Con il Premio Ravesi, il SalinaDocFest intende celebrare la sua capacità di raccontare il contemporaneo restituendo complessità, emozioni e profondità ai percorsi individuali e collettivi del nostro tempo, in piena sintonia con i temi della XX edizione del festival.
«Il carcere – scrive Bignardi – è come la giungla amazzonica, come un paese in guerra, un’isola remota, un luogo estremo dove la sopravvivenza è la priorità e i sentimenti primari sono nitidi»: forse è per questo che, da narratrice attratta dai luoghi dove l’uomo è illuminato a giorno, trent’anni fa è entrata per la prima volta in un carcere.
Da allora le prigioni non ha mai smesso di frequentarle. Per scrivere di quel mondo si è ritirata per mesi su un’isola piccolissima: Linosa. Ma il carcere l’ha inseguita anche lì. E gli incontri e la vita sull’isola sono entrati in dialogo profondo con le storie viste e ascoltate in carcere.

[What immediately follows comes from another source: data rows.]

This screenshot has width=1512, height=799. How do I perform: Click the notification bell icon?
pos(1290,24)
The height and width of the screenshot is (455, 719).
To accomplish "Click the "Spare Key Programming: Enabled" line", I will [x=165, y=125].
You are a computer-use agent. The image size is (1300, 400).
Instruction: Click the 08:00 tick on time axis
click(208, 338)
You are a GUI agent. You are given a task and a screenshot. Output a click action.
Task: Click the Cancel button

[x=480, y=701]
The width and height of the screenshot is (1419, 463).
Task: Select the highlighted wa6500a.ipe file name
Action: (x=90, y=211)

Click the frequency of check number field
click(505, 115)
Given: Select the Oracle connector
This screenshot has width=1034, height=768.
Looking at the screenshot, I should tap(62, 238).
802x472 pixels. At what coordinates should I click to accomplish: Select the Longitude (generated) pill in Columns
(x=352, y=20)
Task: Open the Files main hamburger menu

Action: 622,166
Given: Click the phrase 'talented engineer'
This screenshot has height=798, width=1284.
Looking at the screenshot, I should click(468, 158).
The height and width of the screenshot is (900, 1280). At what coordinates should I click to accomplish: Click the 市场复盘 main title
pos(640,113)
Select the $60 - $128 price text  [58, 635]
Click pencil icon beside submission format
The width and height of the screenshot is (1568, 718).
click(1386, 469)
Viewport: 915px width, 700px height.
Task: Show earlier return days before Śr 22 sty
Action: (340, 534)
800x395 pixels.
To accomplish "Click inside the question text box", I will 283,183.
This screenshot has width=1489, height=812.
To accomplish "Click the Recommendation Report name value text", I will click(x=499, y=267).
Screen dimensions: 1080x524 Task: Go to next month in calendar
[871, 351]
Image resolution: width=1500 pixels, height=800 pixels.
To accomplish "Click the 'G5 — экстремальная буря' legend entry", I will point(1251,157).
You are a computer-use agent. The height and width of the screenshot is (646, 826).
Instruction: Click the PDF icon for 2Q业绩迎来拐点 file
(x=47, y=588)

Figura centrale della cultura italiana, Daria Bignardi ha attraversato con autorevolezza il mondo del giornalismo, della letteratura e della televisione, costruendo un percorso unico per sensibilità narrativa e capacità di ascolto. Tra i suoi libri più amati e tradotti in numerosi Paesi: Non vi lascerò orfani, L’acustica perfetta, Storia della mia ansia e Ogni prigione è un’isola, fino al recente Nostra solitudine, presentato al Festival del Libro di Torino, opere in cui intreccia memoria personale, osservazione del presente e riflessione sulle relazioni umane con una scrittura intima, ironica e profondamente contemporanea.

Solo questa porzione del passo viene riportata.